Il dottore, preso a sediate e pugni, è stato salvato dall’intervento di un assistente capo di polizia penitenziaria

SULMONA. Preso a sediate e poi colpito a pugni, con ferocia. La vittima è il medico che ieri mattina era di turno al supercarcere di Sulmona. L’aggressore è un detenuto di 38 anni, affiliato alla Sacra corona unita. A salvare il medico dalla furia del detenuto è stato un assistente capo di polizia penitenziaria, intervenuto in tempo per evitare conseguenze drammatiche.
Il professionista ferito ha concluso la sua giornata al pronto soccorso, dove è stato trasportato per le cure del caso e gli approfondimenti diagnostici.
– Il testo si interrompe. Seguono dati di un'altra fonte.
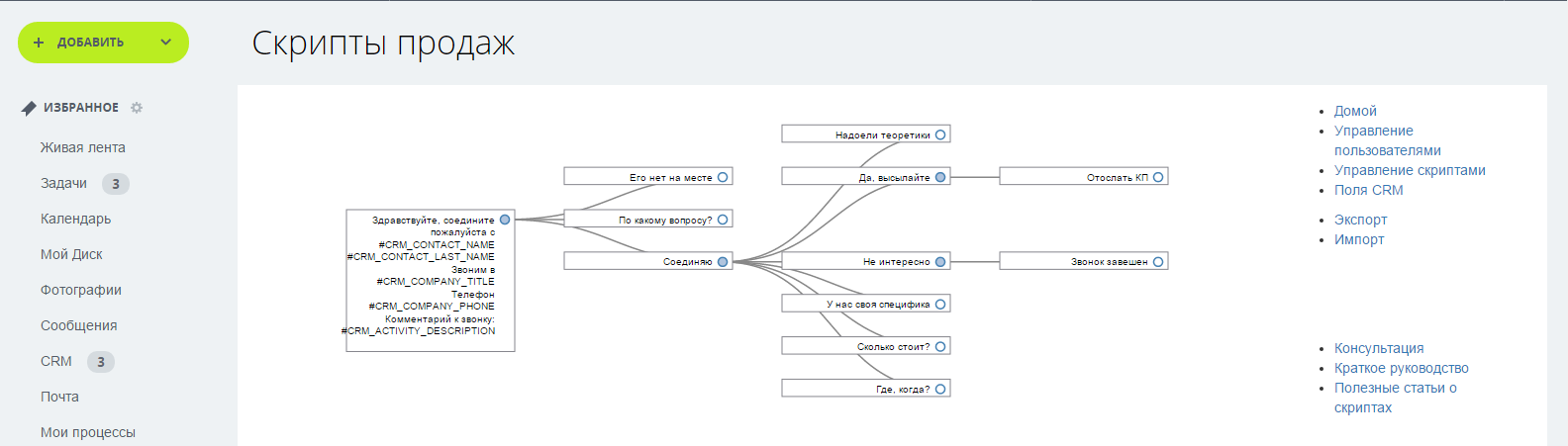Click the circle on 'Да, высылайте' node
The height and width of the screenshot is (446, 1568).
[x=940, y=177]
A rendere nota l’aggressione è Mauro Nardella, segretario generale territoriale Uil-Polizia penitenziaria, che da tempo denuncia la situazione che il personale in servizio nel carcere fronteggia quotidianamente e che provocatoriamente chiede l’istituzione di un garante per gli operatori penitenziari.
«Il medico», ha spiegato Nardella, «è stato aggredito senza apparente motivo, con inaudita ferocia, con una sedia e successivamente colpito con violenti pugni. Quella di oggi (ieri, per chi legge), sarà una giornata che ricorderà a lungo il medico di turno al carcere di Sulmona. L’aggressione», sottolinea Nardella, «segue la visita fatta nei giorni scorsi da parte del garante nazionale dei detenuti proprio nel carcere di via Lamaccio. Spero che questi si renda conto delle condizioni nelle quali versano gli operatori penitenziari italiani e non si limiti a sostenere soltanto le pur giuste pretese del rispetto dei diritti da parte dei detenuti. L'istituto di Sulmona, proprio perché rappresenta l’élite dei penitenziari italiani (negli ultimi anni si è passati da 400 eventi critici medi annui a soli 3 e questo grazie alla professionalità, alla dedizione e all’innata abnegazione di tutti gli addetti ai lavori), non meritava di essere “schiaffeggiato” da un detenuto il quale, contrariamente a quanto di solito viene fatto da molti di loro, non accetta evidentemente la revisione critica della sua personalità, richiesta dal regolamento e necessaria per il raggiungimento dei benefìci premiali previsti dalla legge. A tal proposito, a salvaguardia del diritto a un lavoro sicuro e scevro di strumentali quanto possibili minacce, lancio la proposta, soprattutto alla luce della norma appena approvata sulla tortura, di istituire la figura di un garante anche per tutti gli operatori penitenziari», sottolinea il sindacalista, che ha inviato al medico aggredito il sostegno e la solidarietà degli agenti e del sindacato.